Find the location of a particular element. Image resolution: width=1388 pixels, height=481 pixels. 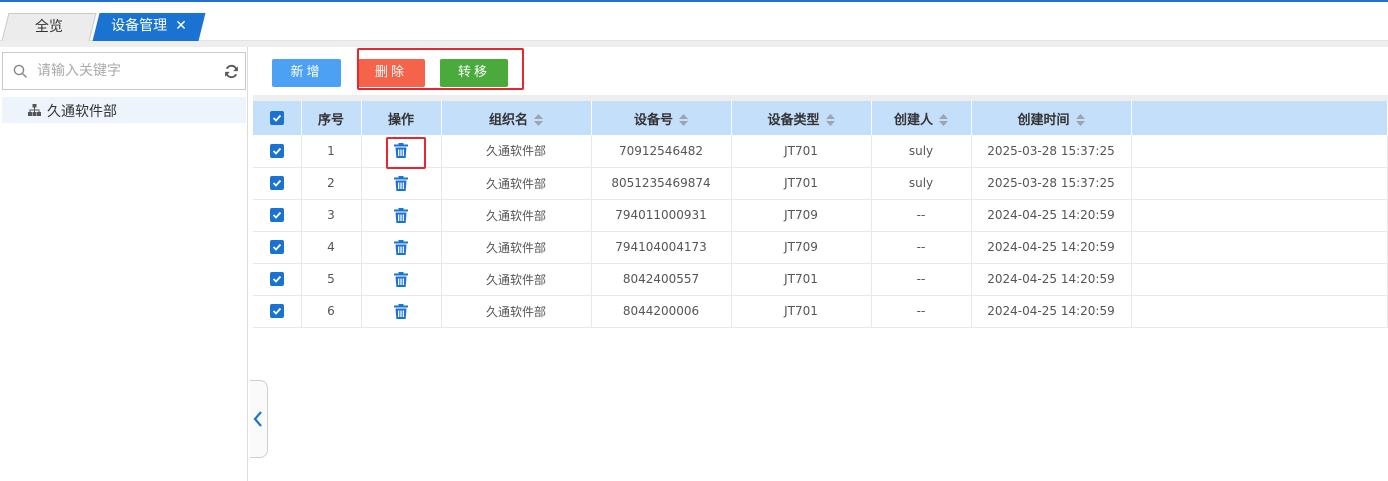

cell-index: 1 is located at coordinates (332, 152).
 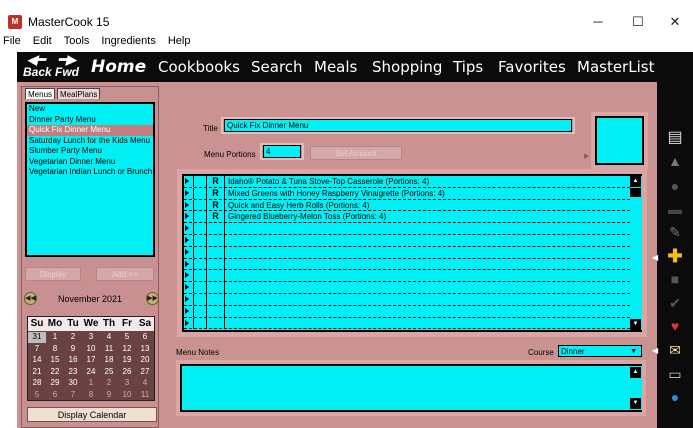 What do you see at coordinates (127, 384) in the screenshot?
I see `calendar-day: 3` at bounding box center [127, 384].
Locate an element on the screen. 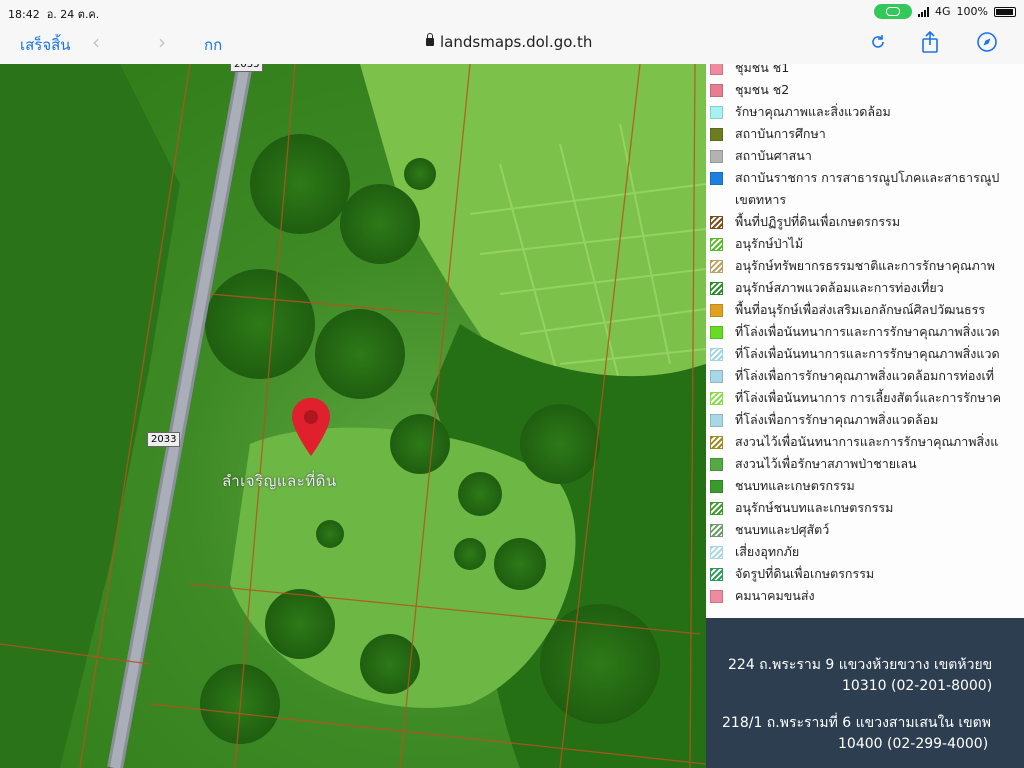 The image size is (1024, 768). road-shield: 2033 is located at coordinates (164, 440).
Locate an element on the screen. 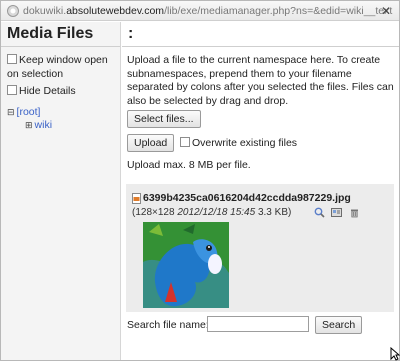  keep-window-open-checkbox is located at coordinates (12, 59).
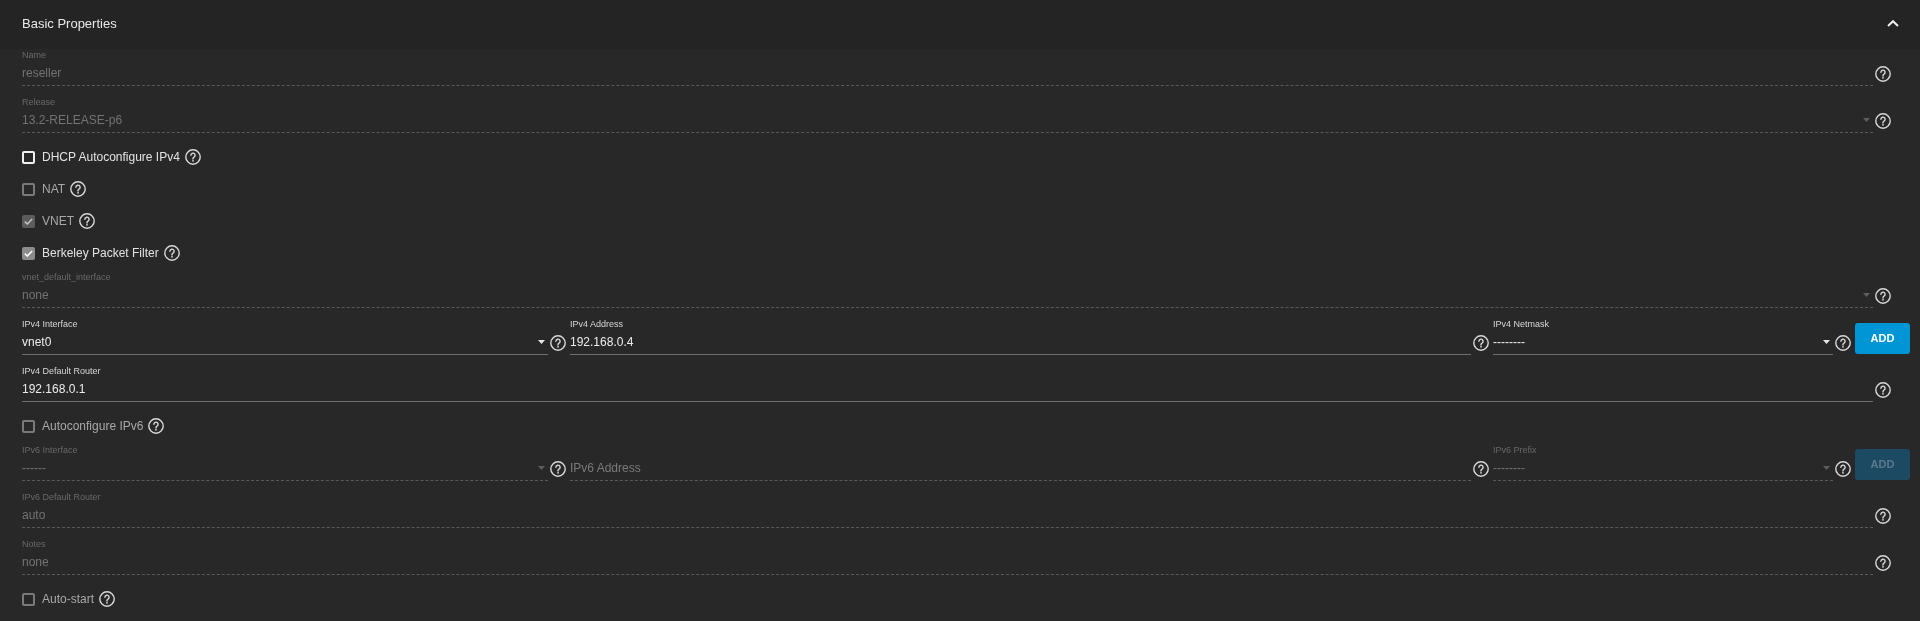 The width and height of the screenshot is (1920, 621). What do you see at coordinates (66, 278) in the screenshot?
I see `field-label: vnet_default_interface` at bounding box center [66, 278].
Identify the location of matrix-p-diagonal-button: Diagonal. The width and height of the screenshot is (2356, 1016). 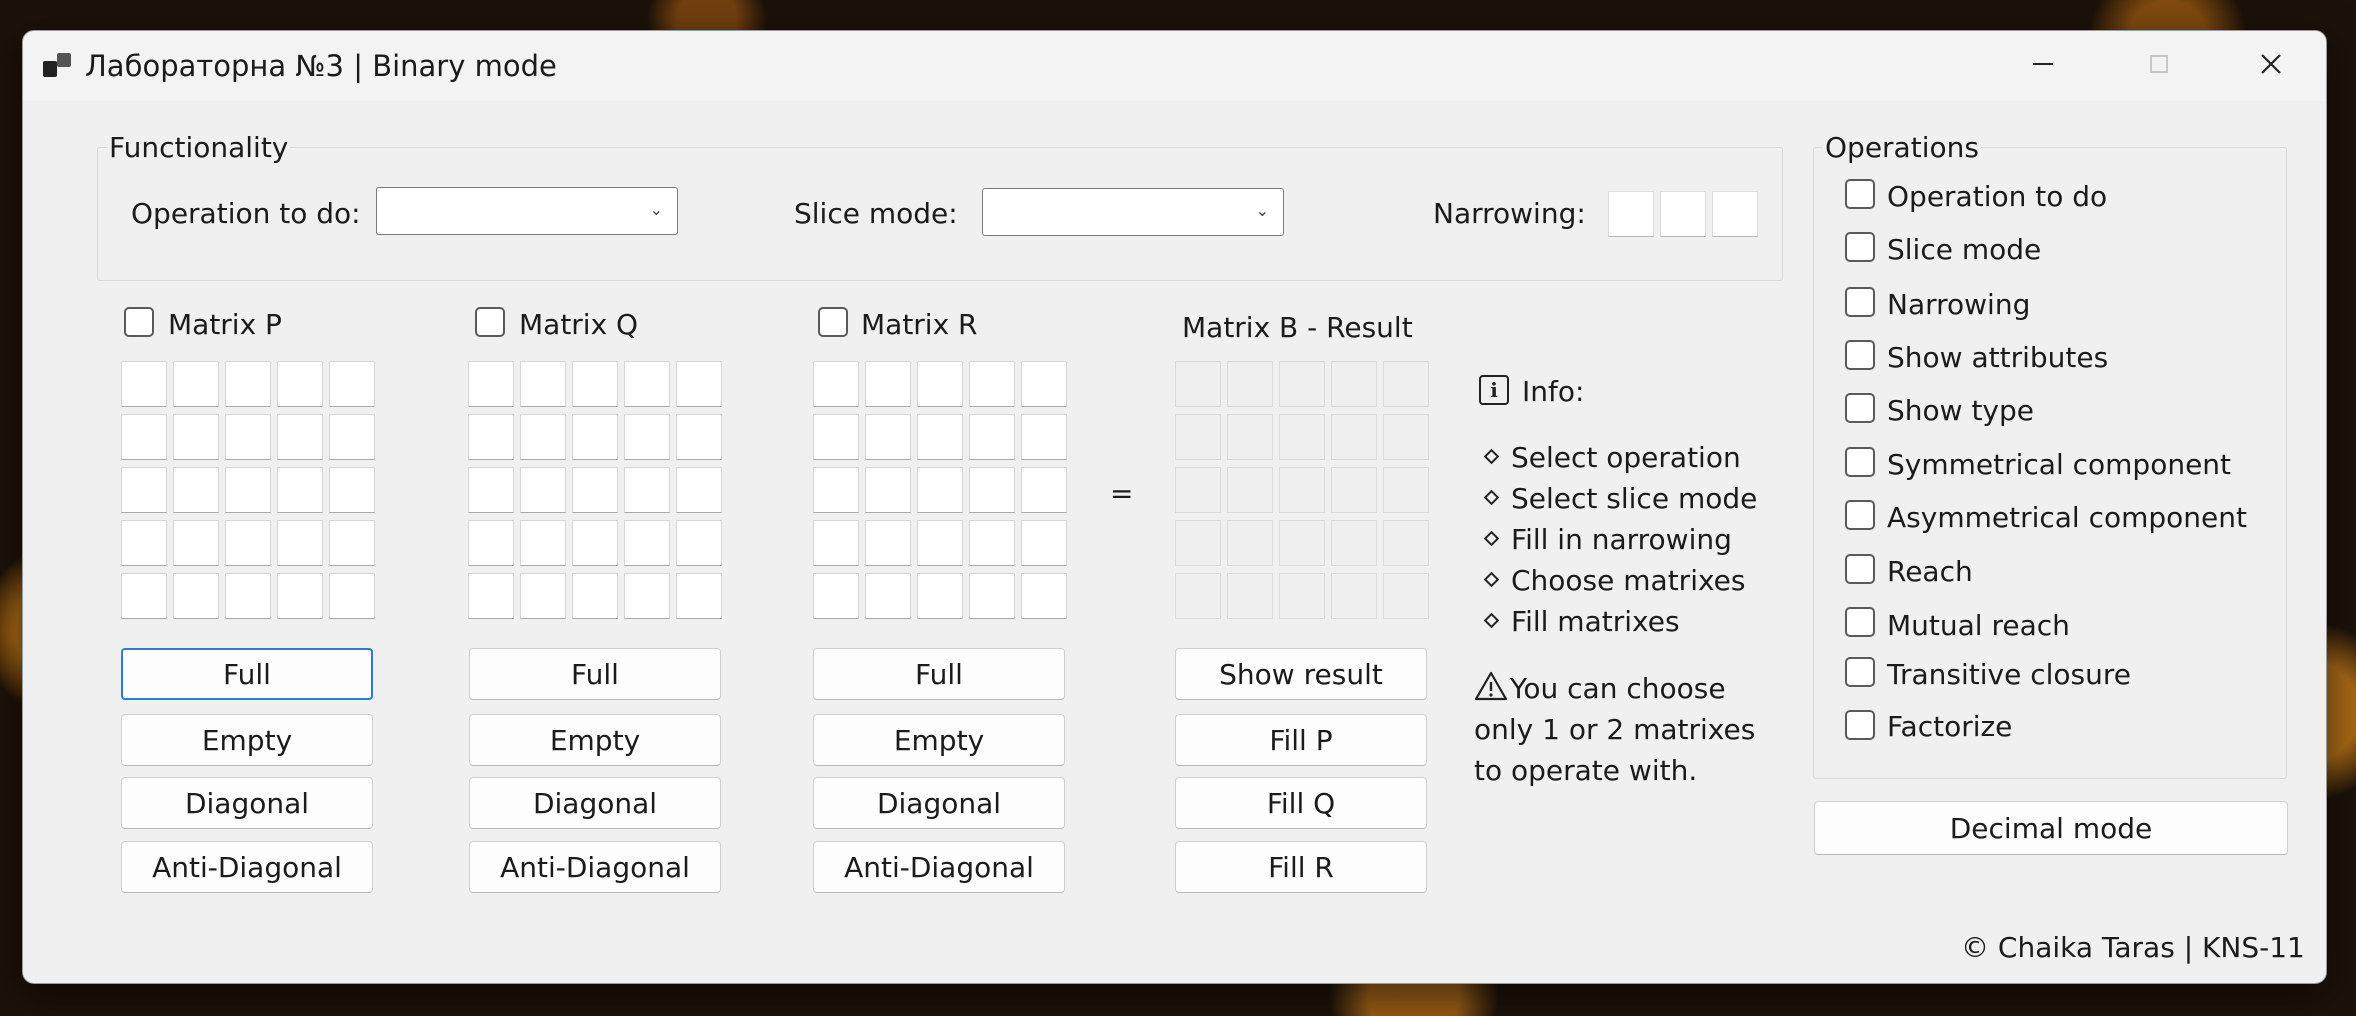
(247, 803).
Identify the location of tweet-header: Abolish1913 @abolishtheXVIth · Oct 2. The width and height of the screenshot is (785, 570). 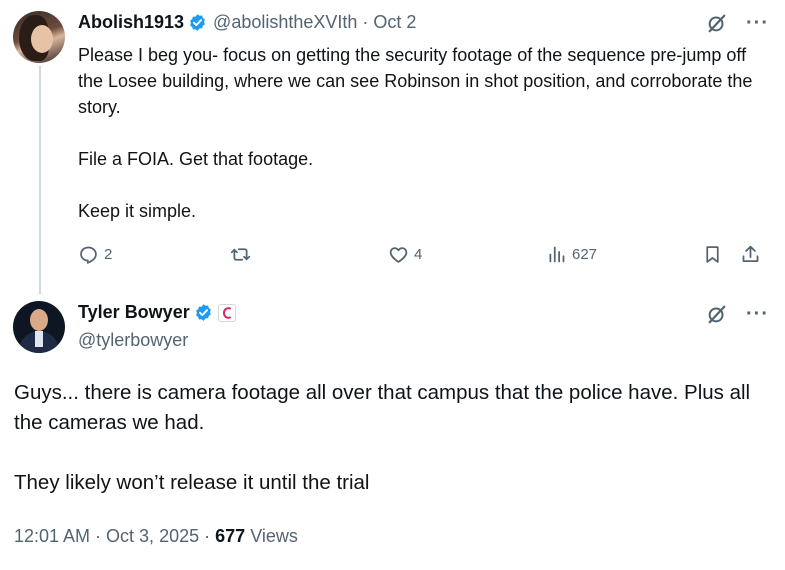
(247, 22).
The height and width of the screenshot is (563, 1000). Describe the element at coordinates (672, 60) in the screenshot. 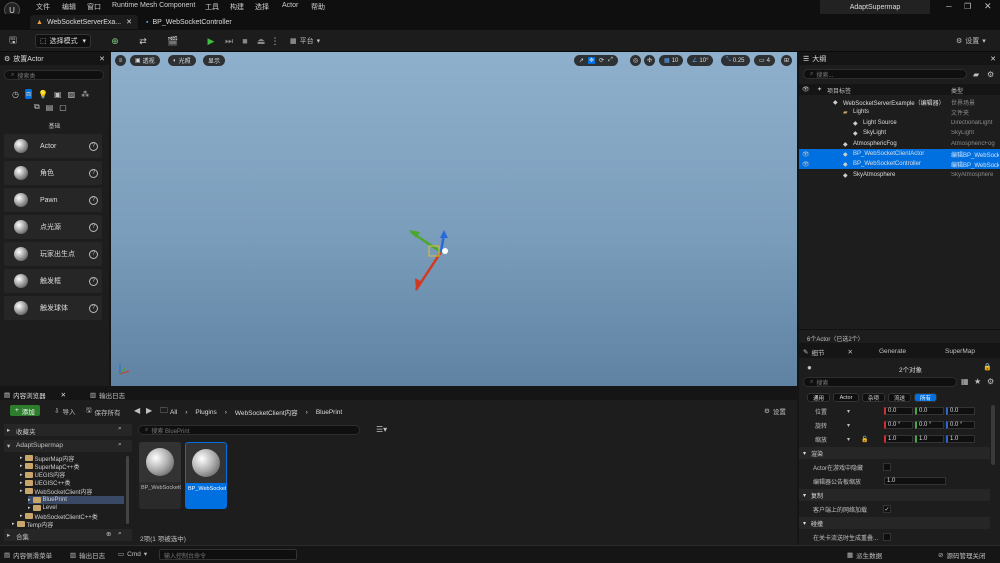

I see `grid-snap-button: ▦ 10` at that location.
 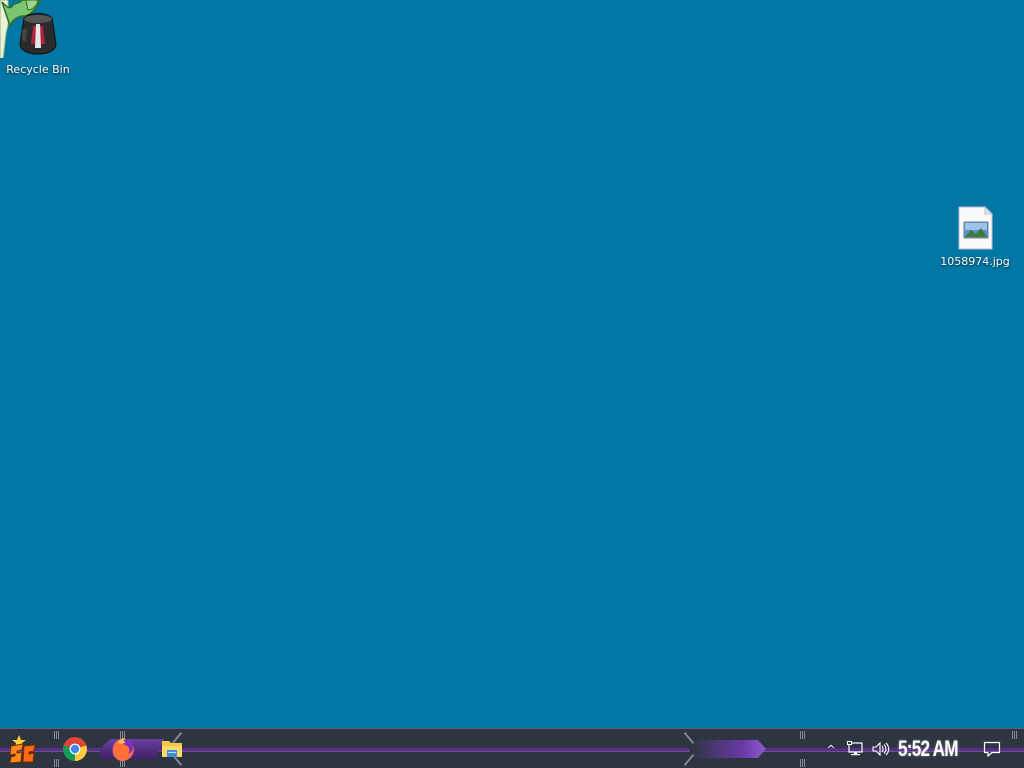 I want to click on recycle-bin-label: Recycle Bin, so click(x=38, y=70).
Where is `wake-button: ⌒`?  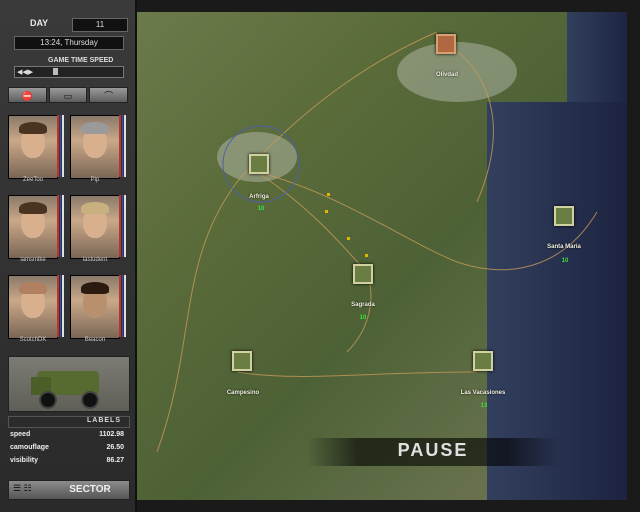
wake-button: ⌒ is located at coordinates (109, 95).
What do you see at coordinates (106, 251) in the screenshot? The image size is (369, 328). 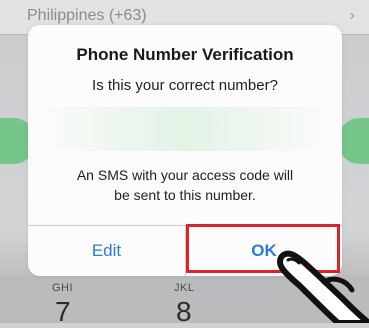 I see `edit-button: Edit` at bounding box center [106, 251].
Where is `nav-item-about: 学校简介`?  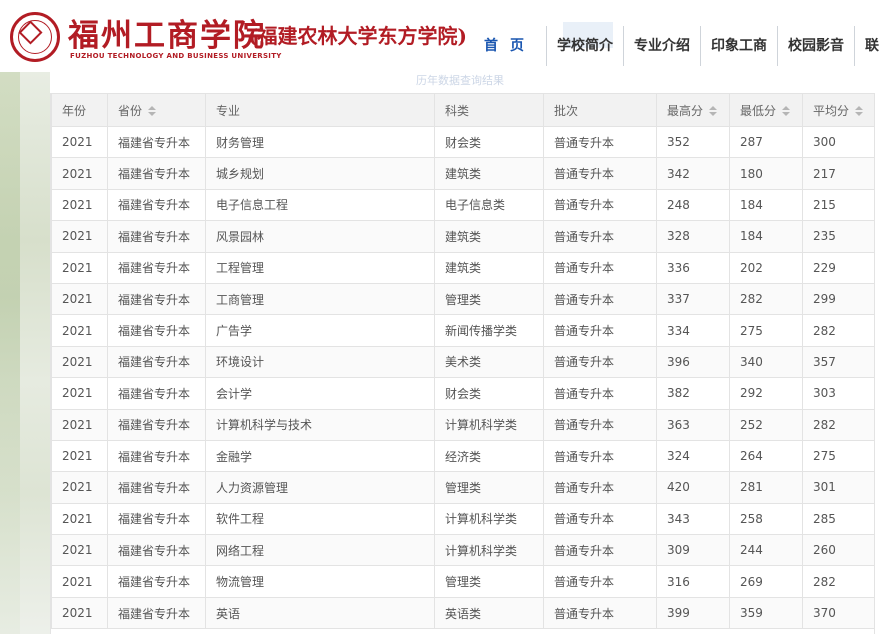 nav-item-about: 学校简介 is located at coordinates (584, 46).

● ● ● ● ● ● ●

EXERCISE INSTRUCTIONS:
Reproduce the part that opens with the line containing "The height and" and closes with the line containing "wake-button: ⌒ is", changing "Describe" to "Identify" and keeping everything else the same. Leave the pictures out.

SOLUTION TO THE PROBLEM:
The height and width of the screenshot is (563, 1000). Identify the element at coordinates (672, 60) in the screenshot. 

I see `grid-snap-button: ▦ 10` at that location.
  I want to click on recycle-bin-label: Recycle Bin, so click(x=38, y=70).
Where is `wake-button: ⌒`?  
wake-button: ⌒ is located at coordinates (109, 95).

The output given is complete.